=== Selected passage ===

Power was born in Harpenden, England, in 1959.[4] He studied Fine Art at Brighton Polytechnic[4] (1978–1981), and then travelled extensively, discovering a love for photography along the way. Upon his return, he worked as a freelance for several UK publications and charities.

Power happened to be in Berlin on 9 November 1989 and photographed the fall of the Berlin Wall.[5][6][7] He later published the photographs in the book Die Mauer ist Weg! (2014).

Between 1992 and 1996, he embarked on The Shipping Forecast — a project that involved travelling to and photographing all 31 areas covered by the Shipping Forecast broadcast on BBC Radio 4.[8] This project was published as a book[8] and was a touring exhibition across the UK and France. He used a Volkswagen campervan as his mode of transport for the project, echoing the late Tony Ray-Jones, whose work has similarities in style and meaning to Power's.

=== Source data ===

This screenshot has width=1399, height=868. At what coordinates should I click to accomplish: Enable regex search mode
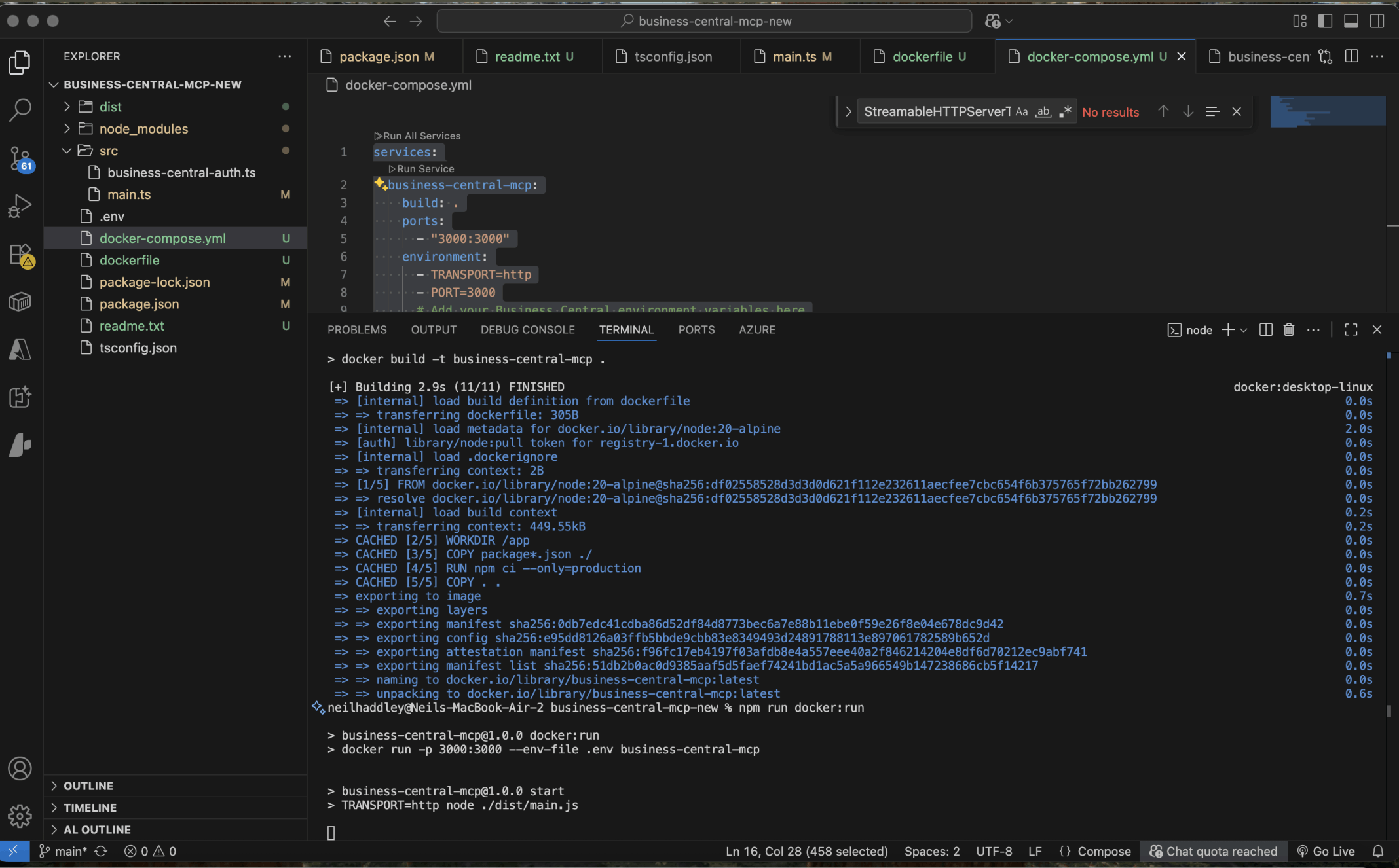pyautogui.click(x=1065, y=111)
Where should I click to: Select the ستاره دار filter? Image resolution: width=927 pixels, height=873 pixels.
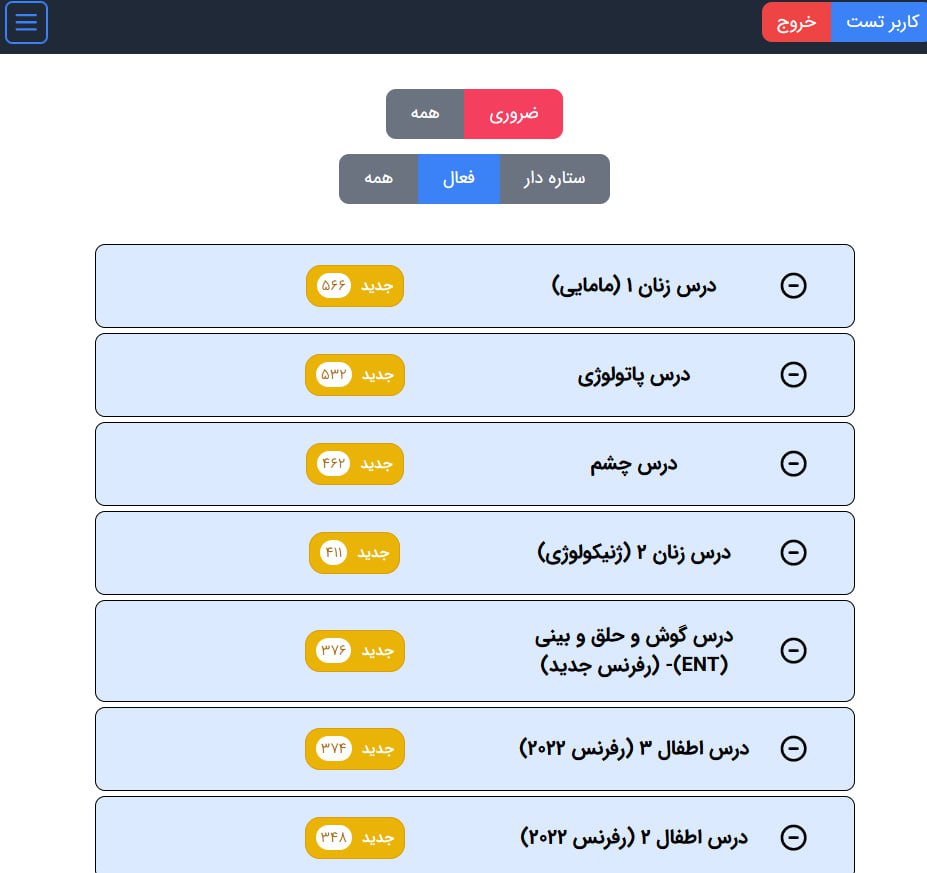click(554, 179)
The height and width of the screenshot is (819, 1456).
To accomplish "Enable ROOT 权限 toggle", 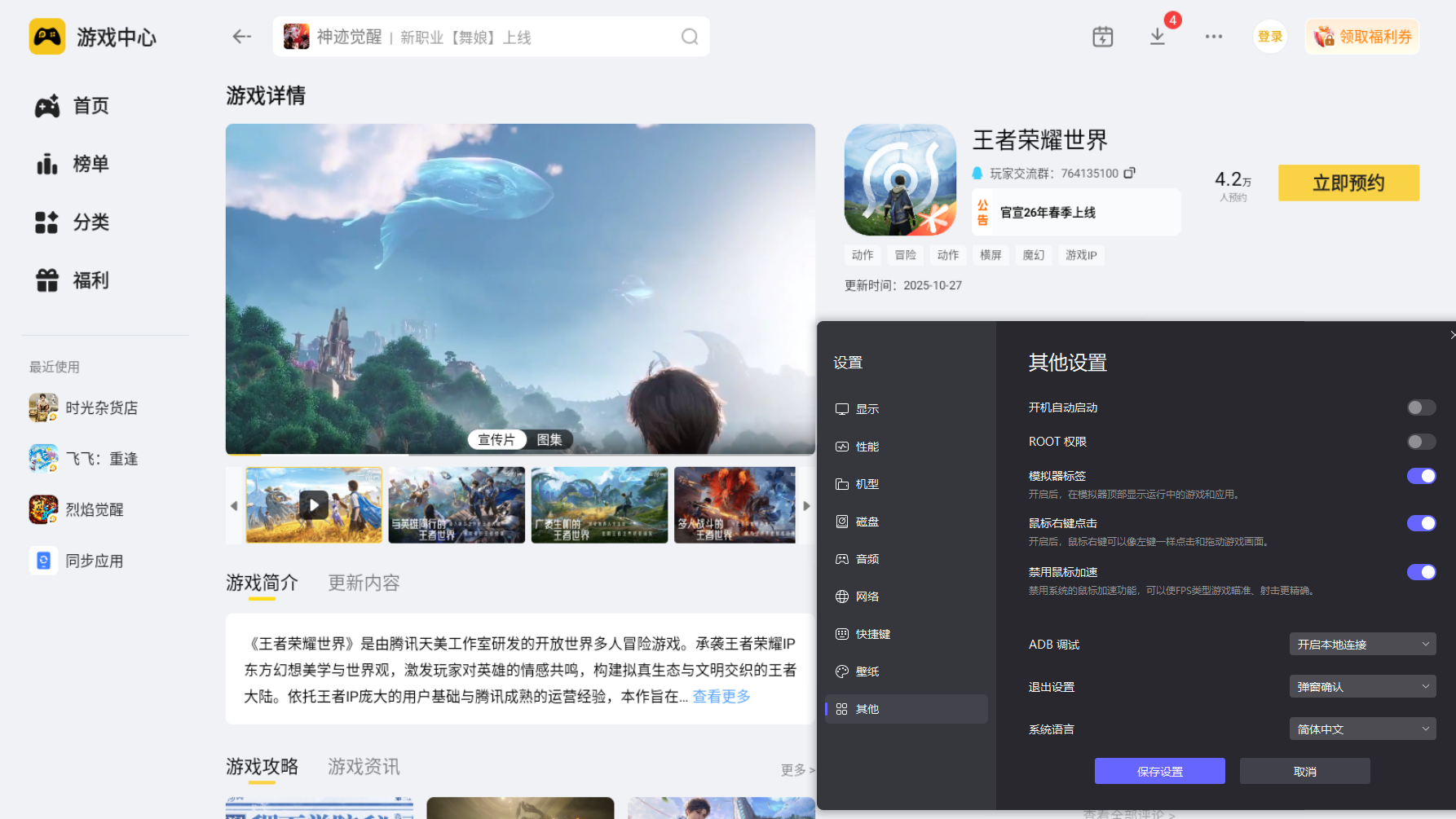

===

Instruction 1: Please copy the records from the line containing "Where should I" through the end of the records exactly, leaving out the pictures.
Instruction 2: Continue the passage about Power's photography career from where it stops.

Right answer 1:
Where should I click to: Select the ستاره دار filter? Image resolution: width=927 pixels, height=873 pixels.
click(554, 179)
The height and width of the screenshot is (819, 1456).
To accomplish "Enable ROOT 权限 toggle", 

Right answer 2:
Between 1997 and 2000, Power was commissioned to document the Millennium Dome in London, a project that resulted in another touring exhibition and the accompanying book, Superstructure.[9] Around this time his technical methods changed and he began to use colour film and a large format camera. This was followed by The Treasury Project, published in 2002, which recorded the renovation of the UK government's treasury building on Whitehall, London.

In 2003, he undertook another personal project, using the London A–Z map as inspiration. The work, titled 26 Different Endings, is a collection of images examining the areas on the outer boundaries of the map. The project was exhibited at the Centre of Visual Art at the University of Brighton,[10] and was published as a book in 2007.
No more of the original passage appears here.